● Source document:

Ballpoint Pens

A ballpoint pen, also known as a “biro” and “ball pen”, is a pen that dispenses ink over a metal ball at its point, i.e. over a “ball point.” The metal commonly used is steel, brass, or tungsten carbide. It was conceived and developed as a cleaner and more reliable alternative to quill and fountain pens, and it is now the world’s most-used writing instrument.

The first patent for a ballpoint pen was issued on October 30, 1888, to John J. Loud, a leather tanner, who was attempting to make a writing instrument that would be able to write on his leather products, which then-common fountain pens could not.

Although Loud’s ballpoint pen could be used to mark rough surfaces such as leather, as Loud intended, it proved to be too coarse for letter writing. With no commercial viability, its potential went unexploited and the patent eventually lapsed.

László Bíró,László Bíró, a Hungarian newspaper editor frustrated by the amount of time that he wasted filling up fountain pens and cleaning up smudged pages, noticed that inks used in newspaper printing dried quickly, leaving the paper dry and smudge free. He decided to create a pen using the same type of ink. Bíró enlisted the help of his brother György, a chemist, to develop viscous ink formulas for new ballpoint designs.  Bíró’s innovation successfully coupled ink-viscosity with a ball-socket mechanism, which act compatibly to prevent ink from drying inside the reservoir while allowing controlled flow.  Bíró filed a British patent on 15 June 1938.

The manufacture of economical, reliable ballpoint pens as we know them arose from experimentation, modern chemistry, and precision manufacturing capabilities of the early 20th century.

Ballpoint pens are great for when you need:

  • A rugged pen tip that will receive harsh use
  • The need to press hard on paper, such as through carbon forms
  • To change pen colors quickly
  • To loan your pen to others

Rollerball Pens

Roller ball pens are pens, which use ballpoint-writing mechanisms with water-based liquid or gelled ink, as opposed to the oil-based viscous inks found in ballpoint pens. These less viscous inks, which tend to saturate more deeply and more widely into paper than other types of ink, give roller ball pens their distinctive writing qualities. The writing point is a tiny ball, usually 0.5 or 0.7 mm in diameter that transfers the ink from the reservoir onto the paper as the pen moves.

Rollerball pens were introduced in 1963 by Ohto, Japan who was at the time known as Auto Japan. There are two main types of roller ball pens: liquid ink pens and gel ink pens. The first type uses an ink and ink supply system similar to a fountain pen, and they are designed to combine the convenience of a ballpoint pen with the smooth “wet ink” effect of a fountain pen.

Advantages of Rollerball Pens

Gel inks usually contain pigments, while liquid inks are limited to dyestuffs, as pigments will sink down in liquid ink (sedimentation). The thickness and suspending power of gels allows the use of pigments in gelled ink, which yields a greater variety of brighter colors than is possible in liquid ink. Gels also allow for the use of heavier pigments with metallic or glitter effects, or opaque pastel pigments that can be seen on dark surfaces.

Extracted records
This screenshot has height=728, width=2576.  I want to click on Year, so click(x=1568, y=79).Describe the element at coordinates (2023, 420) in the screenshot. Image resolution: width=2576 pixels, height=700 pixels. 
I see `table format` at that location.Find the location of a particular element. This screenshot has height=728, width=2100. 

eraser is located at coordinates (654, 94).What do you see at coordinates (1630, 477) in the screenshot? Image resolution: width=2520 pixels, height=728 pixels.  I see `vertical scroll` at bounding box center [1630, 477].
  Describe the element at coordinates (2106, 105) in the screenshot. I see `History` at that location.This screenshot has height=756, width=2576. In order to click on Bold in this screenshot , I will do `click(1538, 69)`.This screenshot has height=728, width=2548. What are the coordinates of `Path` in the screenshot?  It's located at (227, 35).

● Tasks to perform:
[1] From the text on ballpoint and rollerball pens, extract the passage from "Although Loud’s ballpoint" to "patent eventually lapsed." without any changes.
[2] In the text on ballpoint and rollerball pens, who received the first patent for a ballpoint pen, and when?
[3] Write what follows the final sentence of the text on ballpoint and rollerball pens.

● Answers:
[1]
Although Loud’s ballpoint pen could be used to mark rough surfaces such as leather, as Loud intended, it proved to be too coarse for letter writing. With no commercial viability, its potential went unexploited and the patent eventually lapsed.

[2] John J. Loud, a leather tanner, received it on October 30, 1888.

[3]
Liquid ink roller ball pens flow extremely consistently and skip less than gel ink pens do. The lower viscosity of liquid ink increases the likelihood of consistent inking of the ball, whereas the higher viscosity of gel ink produces “skipping”, that is, occasional gaps in lines or letters.

In comparison to ballpoint pens:

  • Less pressure needs to be applied to the pen to have it write cleanly. This permits holding the pen with less stress on the hand, saving energy and improving comfort. This can also translate to quicker writing speeds. This is especially true of liquid ink pens.
  • The inks usually have a greater range of colors due to the wider choice of suitable water-soluble dyes and/or to the use of pigments.

They tend to write more clearly than ballpoint pens do.

In summary, you may want a rollerball pen if:

  • Want a more permanent ink, since the ink flows more into the fibers of the paper
  • Want a smooth writing experience, since ink is thinner and flows easily
  • Need less effort to write, great for arthritis or for quicker writing speed
  • Want more colors of ink, since water-soluble dye allows for greater color ranges
  • Need the ability to have a finer point tip

Disadvantages of Roller Ball Pens

There are a number of disadvantages inherent to roller ball pens:

    • Water-based roller ball ink is more likely to smudge than a ballpoint pen’s oil-based ink because water-based ink dries more slowly than its counterpart. Also if one writes in a notebook, closing it before the ink dries can stain the opposite page. Gel ink dries much more rapidly than liquid-ink, making it much more, but not completely, resistant to smudging. This can also prove a problem for left-handed writers.
    • Roller ball pens with liquid-ink are more likely to “bleed” through the paper. Liquid ink is more readily absorbed into the paper due to its lower viscosity. This viscosity also causes problems when leaving the tip on the paper (to pause for a thought for example). The bleed-through effect is greatly increased as the ink is continually absorbed into the paper, creating a blotch. This does not affect gel-ink roller ball pens as much. This is one way through which the thickness of gel-ink gives it an advantage, in that it isn’t as prone to being absorbed. Though the bleed-through effect of a gel-ink roller ball is greater than that of a ballpoint, it is usually not too significant.
    • Roller ball pens generally run out of ink more quickly than ballpoints because roller balls use a greater amount of ink while writing. This is especially true of liquid-ink roller balls, due to gel ink having a low absorption rate as a result of its thickness. Neither lasts as long as a ballpoint.
    • Uncapped roller ball pens are more likely to leak ink when, for example, placed into a shirt pocket, but most pens include caps or other mechanisms to prevent this from happening.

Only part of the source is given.